◆ Instructions for the task ◆
From the data below, give the number of lines holding the word "computer", with nothing else added.

================

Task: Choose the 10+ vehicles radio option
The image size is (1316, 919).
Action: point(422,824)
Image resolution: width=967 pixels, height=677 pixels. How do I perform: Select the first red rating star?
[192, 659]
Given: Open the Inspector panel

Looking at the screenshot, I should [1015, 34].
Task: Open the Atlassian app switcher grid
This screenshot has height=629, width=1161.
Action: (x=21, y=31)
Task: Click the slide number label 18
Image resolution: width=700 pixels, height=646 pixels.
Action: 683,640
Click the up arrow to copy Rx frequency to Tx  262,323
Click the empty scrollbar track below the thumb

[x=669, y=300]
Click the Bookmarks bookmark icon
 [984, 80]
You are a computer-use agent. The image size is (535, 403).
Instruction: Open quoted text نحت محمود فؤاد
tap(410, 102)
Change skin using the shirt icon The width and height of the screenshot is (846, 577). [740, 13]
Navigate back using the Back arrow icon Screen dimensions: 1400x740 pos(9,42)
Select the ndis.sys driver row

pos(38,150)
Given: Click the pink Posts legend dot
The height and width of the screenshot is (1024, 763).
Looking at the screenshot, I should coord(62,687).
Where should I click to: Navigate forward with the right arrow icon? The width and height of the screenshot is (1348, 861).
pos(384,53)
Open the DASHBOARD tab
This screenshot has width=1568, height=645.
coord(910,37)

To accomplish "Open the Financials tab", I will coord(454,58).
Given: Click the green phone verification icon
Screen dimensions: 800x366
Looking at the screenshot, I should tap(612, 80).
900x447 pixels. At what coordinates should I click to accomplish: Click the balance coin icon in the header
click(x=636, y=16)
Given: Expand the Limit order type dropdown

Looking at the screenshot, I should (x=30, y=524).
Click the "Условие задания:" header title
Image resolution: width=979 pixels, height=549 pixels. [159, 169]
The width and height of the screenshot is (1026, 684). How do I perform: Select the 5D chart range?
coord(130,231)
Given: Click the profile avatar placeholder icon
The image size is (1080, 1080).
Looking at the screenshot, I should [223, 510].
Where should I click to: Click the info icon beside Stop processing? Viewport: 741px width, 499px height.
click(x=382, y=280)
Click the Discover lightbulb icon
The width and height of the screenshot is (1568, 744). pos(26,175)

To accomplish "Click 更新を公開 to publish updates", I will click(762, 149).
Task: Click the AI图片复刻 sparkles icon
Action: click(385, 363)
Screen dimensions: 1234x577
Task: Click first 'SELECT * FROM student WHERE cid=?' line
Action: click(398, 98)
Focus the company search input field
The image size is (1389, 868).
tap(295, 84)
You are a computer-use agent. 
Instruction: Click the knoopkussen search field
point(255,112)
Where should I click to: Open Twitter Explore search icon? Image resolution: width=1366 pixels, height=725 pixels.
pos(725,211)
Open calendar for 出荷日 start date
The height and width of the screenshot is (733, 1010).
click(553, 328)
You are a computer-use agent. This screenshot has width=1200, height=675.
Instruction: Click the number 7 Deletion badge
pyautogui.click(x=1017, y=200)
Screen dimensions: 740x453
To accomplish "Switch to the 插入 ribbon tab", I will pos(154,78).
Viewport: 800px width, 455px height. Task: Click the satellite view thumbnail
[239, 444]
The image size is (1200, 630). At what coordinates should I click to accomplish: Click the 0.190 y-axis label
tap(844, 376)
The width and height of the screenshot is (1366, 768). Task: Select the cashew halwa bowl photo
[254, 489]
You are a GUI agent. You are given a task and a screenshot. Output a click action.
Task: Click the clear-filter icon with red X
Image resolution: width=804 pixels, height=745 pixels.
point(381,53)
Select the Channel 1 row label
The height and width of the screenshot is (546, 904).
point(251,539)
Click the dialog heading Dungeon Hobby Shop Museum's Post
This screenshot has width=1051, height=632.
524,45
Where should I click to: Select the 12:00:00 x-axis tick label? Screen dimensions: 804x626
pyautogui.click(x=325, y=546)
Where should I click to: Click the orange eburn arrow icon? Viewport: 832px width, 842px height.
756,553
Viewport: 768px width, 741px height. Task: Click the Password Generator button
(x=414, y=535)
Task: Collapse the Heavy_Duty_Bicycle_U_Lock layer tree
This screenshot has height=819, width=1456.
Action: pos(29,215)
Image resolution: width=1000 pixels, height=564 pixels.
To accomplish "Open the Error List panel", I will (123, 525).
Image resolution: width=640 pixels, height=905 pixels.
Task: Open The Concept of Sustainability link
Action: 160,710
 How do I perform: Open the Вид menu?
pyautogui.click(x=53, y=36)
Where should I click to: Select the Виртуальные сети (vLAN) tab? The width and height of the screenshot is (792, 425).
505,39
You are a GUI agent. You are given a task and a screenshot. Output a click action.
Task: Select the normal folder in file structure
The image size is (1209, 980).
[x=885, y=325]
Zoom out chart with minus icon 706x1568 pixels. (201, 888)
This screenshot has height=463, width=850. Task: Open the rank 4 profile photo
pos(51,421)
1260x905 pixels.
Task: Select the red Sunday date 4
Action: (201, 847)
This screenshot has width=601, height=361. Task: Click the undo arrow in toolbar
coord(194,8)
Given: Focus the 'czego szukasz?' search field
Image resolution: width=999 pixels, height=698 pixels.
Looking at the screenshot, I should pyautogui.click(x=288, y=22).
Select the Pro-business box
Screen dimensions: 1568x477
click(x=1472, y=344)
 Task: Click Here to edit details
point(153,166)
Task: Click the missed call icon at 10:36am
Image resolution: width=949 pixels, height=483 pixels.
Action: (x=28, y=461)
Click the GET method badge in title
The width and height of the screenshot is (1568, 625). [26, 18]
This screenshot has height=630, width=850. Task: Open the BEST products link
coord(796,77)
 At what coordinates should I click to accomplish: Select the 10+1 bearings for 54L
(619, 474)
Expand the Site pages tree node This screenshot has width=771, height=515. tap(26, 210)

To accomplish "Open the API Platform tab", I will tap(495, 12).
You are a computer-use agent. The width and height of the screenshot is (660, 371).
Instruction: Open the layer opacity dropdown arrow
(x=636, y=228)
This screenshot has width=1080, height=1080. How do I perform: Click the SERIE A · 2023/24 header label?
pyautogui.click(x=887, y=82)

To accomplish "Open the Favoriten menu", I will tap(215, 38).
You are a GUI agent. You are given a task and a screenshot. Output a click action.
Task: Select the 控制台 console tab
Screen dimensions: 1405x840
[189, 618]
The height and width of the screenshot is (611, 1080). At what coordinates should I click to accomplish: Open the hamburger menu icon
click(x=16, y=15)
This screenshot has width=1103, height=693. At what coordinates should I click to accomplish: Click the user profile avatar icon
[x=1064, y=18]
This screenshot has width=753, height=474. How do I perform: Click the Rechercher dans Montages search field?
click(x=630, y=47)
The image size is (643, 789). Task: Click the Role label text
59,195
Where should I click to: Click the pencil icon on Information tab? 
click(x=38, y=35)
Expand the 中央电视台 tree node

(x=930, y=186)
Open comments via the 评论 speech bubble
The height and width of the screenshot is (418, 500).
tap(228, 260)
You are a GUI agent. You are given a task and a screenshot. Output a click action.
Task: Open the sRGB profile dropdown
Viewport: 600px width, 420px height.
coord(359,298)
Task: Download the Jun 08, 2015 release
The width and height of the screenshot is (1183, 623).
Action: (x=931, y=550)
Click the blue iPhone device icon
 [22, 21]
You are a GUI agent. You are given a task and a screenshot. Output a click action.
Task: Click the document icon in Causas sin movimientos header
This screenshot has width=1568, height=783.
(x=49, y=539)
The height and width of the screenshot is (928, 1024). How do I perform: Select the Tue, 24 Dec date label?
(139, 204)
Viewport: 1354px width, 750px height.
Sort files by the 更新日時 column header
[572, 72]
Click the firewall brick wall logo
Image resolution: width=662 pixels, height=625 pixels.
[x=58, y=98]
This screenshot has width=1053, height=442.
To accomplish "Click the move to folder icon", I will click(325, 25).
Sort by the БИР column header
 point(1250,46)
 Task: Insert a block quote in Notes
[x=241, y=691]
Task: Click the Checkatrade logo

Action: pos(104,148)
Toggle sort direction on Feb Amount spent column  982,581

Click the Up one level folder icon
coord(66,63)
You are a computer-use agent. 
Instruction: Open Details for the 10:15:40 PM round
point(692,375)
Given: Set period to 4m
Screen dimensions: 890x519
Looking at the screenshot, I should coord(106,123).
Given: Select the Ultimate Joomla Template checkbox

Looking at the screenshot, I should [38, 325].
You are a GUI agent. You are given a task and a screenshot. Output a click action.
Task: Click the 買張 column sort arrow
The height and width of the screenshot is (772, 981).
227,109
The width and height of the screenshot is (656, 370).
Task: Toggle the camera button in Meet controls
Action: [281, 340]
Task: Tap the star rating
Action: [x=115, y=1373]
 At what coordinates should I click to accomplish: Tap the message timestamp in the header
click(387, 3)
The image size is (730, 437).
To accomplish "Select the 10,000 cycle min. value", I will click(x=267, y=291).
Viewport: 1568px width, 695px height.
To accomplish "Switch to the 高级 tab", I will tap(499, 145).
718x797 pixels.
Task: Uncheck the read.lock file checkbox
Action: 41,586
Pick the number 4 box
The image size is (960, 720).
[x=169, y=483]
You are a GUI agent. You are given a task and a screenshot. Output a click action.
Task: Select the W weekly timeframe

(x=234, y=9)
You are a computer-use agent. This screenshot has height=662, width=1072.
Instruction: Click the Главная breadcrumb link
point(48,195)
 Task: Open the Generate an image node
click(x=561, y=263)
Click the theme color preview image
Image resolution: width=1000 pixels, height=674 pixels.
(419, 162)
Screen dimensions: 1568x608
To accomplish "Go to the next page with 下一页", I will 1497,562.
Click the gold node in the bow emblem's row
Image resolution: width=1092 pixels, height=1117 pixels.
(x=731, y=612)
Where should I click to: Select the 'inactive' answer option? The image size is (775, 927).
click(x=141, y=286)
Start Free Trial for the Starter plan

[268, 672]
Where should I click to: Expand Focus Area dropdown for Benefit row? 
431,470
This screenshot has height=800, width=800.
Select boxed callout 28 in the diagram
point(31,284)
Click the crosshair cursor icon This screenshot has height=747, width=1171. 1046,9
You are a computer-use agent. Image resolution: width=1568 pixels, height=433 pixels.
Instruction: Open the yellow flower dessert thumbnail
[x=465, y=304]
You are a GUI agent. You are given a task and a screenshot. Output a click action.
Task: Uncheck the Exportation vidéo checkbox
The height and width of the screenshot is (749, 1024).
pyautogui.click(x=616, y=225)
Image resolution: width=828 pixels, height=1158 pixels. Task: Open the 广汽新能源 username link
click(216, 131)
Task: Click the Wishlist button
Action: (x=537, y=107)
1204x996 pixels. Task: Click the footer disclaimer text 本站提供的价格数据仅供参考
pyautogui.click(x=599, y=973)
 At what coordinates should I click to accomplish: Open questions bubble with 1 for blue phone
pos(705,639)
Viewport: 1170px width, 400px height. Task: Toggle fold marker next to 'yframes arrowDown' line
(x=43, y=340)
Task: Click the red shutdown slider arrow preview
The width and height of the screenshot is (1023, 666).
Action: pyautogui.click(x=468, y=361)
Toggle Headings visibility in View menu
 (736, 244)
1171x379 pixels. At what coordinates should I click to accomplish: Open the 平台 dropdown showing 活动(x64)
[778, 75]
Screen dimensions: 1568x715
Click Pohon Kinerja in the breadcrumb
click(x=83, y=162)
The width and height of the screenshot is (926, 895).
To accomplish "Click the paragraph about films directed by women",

================

◆ Expected answer ◆
7